Judgment:
A.N. Venugopala Gowda, J.
1. 1st Respondent/Petitioner, filed a claim petition under Section 166 of the Indian Motor Vehicles Act, 1988 (for short 'the Act') in the Motor Accident Claims Tribunal, Metropolitan Area, Bangalore (for short 'Tribunal') against the 2nd Respondent/Insured and the Appellant/Insurer, claiming compensation for the loss caused, on account of the injuries sustained by her, due to the actionable wrong on the part of the insured, in driving his motor vehicle - Car bearing No. KA-02-P/0993 on 20.8.2003. The owner/Insured, did not appear and was placed ex-parte by the Tribunal. The Appellant/Insurer, contested the claim petition. In its statement of objections to the claim petition, the insurer stated that, it had issued a policy in favour of the 2nd Respondent, insuring the said vehicle for the period 22.3.2003 to 21.3.2004. However, the cheque issued by the insured towards the premium in respect of the policy was returned dishonoured and therefore the policy was cancelled and hence it is not liable to indemnify the insured, in the event of the award being passed in the case, as there was no contract of insurance subsisting between the insurer and the insured, since the policy had stood cancelled as on the date of the accident. Based on the pleading of the parties, the Tribunal framed the following issues.
1. Whether the petitioner proves that she sustained injury in the accident arising out of the use of Motor Vehicle No. KA-02-P/0993 CAR on 20.8.2003 at about 2.00 p.m.?
2. Whether the petitioner is entitled to get the compensation? If yes, how much & from whom?
3. What order or award?

> **Given material**
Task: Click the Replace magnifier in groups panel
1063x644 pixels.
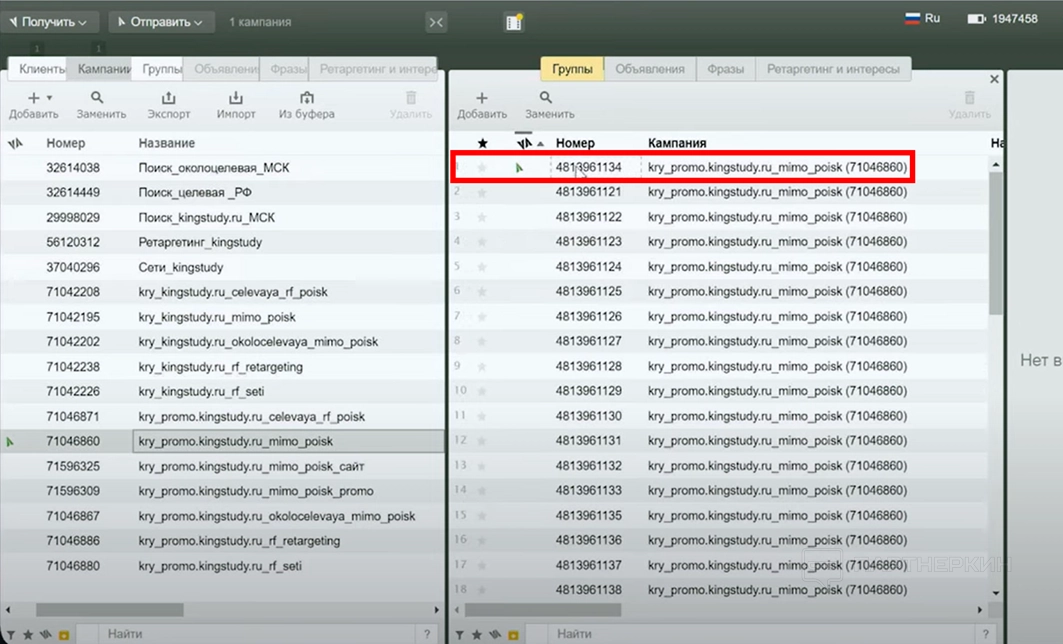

> **What you need to do**
a – Reproduce the stretch of the judgment from "1. Whether the" through "much & from whom?".
b – Decide whether each statement agrees with the judgment, and quote the words that settle it: (i) the owner of the car appeared before the Tribunal and contested the claim; (ii) the insurer's policy covered the vehicle for the period 22.3.2003 to 21.3.2004; (iii) the insurer stated that the cheque for the premium was returned dishonoured.

> **Written responses**
a –
1. Whether the petitioner proves that she sustained injury in the accident arising out of the use of Motor Vehicle No. KA-02-P/0993 CAR on 20.8.2003 at about 2.00 p.m.?
2. Whether the petitioner is entitled to get the compensation? If yes, how much & from whom?

b –
(i) No: "The owner/Insured, did not appear and was placed ex-parte by the Tribunal."
(ii) Yes: "insuring the said vehicle for the period 22.3.2003 to 21.3.2004"
(iii) Yes: "the cheque issued by the insured towards the premium in respect of the policy was returned dishonoured"